## Prompt
From the data below, set down exactly the lines between the one holding "Image resolution: width=472, height=2576." and the one holding "ASROCK PG-850PSF, 80", inclusive, and no others.

● ● ● ● ●

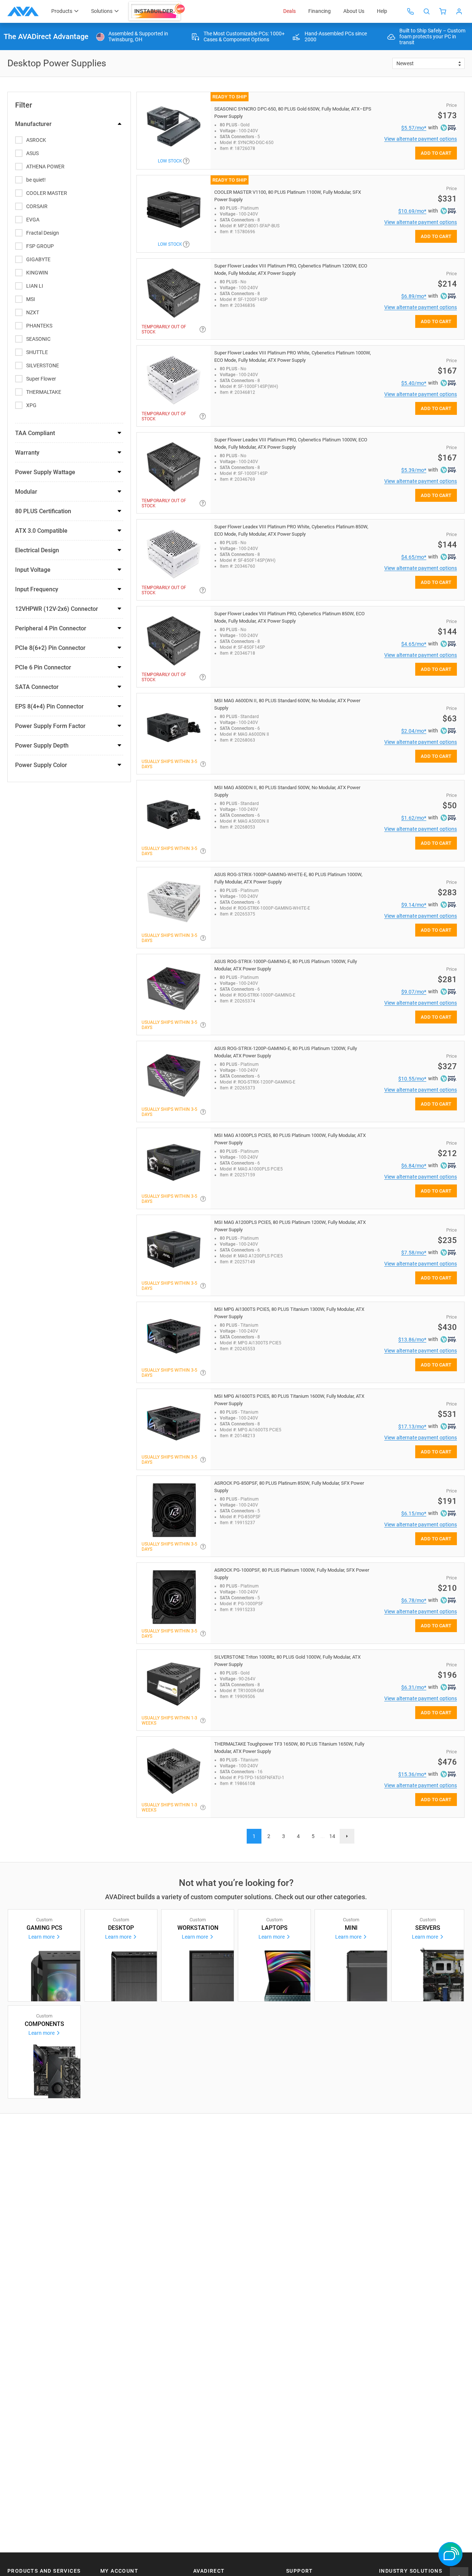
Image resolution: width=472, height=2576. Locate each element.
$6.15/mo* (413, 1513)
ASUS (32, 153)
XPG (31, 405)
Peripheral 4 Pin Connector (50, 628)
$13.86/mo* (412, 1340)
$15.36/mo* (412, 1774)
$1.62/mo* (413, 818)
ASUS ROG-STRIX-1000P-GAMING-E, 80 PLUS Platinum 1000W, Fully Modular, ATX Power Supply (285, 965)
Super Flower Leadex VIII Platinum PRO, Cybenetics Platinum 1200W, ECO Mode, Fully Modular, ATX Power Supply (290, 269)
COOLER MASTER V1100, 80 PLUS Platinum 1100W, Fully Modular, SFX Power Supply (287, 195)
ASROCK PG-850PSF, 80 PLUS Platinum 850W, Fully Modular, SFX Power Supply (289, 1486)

● ● ● ● ●

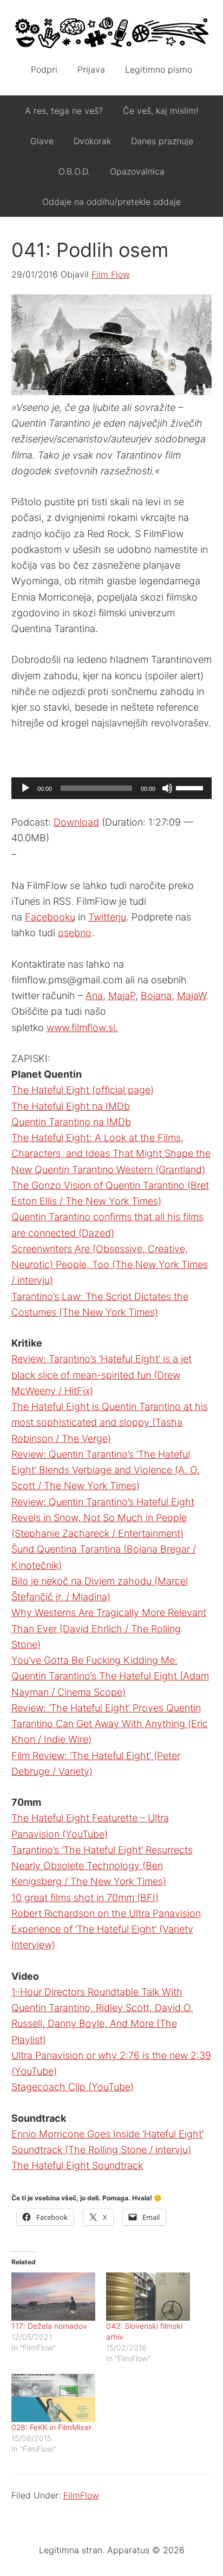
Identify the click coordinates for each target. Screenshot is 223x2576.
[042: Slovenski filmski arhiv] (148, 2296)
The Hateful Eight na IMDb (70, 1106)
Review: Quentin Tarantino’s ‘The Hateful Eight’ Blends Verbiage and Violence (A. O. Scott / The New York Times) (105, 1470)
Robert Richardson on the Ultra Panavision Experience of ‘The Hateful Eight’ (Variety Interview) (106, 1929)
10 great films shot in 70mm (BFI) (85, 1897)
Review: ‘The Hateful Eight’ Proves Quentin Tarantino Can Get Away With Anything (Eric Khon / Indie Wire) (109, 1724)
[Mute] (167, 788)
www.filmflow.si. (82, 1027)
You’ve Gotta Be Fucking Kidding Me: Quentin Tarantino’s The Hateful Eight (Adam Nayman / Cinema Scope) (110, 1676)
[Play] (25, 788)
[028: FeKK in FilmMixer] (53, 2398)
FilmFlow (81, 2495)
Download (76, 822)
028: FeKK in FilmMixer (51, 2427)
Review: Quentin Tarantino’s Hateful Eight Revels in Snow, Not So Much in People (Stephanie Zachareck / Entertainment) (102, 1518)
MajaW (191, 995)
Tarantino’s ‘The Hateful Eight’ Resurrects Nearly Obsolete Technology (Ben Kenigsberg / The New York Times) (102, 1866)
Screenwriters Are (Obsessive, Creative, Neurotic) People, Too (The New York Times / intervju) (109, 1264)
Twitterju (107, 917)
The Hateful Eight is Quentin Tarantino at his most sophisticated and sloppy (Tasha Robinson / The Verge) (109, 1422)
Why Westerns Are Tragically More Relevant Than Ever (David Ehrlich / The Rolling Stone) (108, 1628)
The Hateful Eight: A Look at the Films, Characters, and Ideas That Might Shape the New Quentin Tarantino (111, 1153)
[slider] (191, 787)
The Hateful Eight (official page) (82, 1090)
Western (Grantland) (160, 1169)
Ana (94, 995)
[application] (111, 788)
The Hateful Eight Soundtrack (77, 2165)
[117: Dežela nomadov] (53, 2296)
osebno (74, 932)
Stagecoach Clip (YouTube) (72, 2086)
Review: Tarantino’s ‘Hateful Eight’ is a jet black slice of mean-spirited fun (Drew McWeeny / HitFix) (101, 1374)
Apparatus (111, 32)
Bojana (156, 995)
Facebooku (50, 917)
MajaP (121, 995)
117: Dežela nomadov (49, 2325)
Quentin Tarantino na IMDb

● ● ● ● ●

## Response to this exercise
Image resolution: width=472, height=2576. Locate each element.
$6.15/mo* (413, 1513)
ASUS (32, 153)
XPG (31, 405)
Peripheral 4 Pin Connector (50, 628)
$13.86/mo* (412, 1340)
$15.36/mo* (412, 1774)
$1.62/mo* (413, 818)
ASUS ROG-STRIX-1000P-GAMING-E, 80 PLUS Platinum 1000W, Fully Modular, ATX Power Supply (285, 965)
Super Flower Leadex VIII Platinum PRO, Cybenetics Platinum 1200W, ECO Mode, Fully Modular, ATX Power Supply (290, 269)
COOLER MASTER V1100, 80 PLUS Platinum 1100W, Fully Modular, SFX Power Supply (287, 195)
ASROCK PG-850PSF, 80 PLUS Platinum 850W, Fully Modular, SFX Power Supply (289, 1486)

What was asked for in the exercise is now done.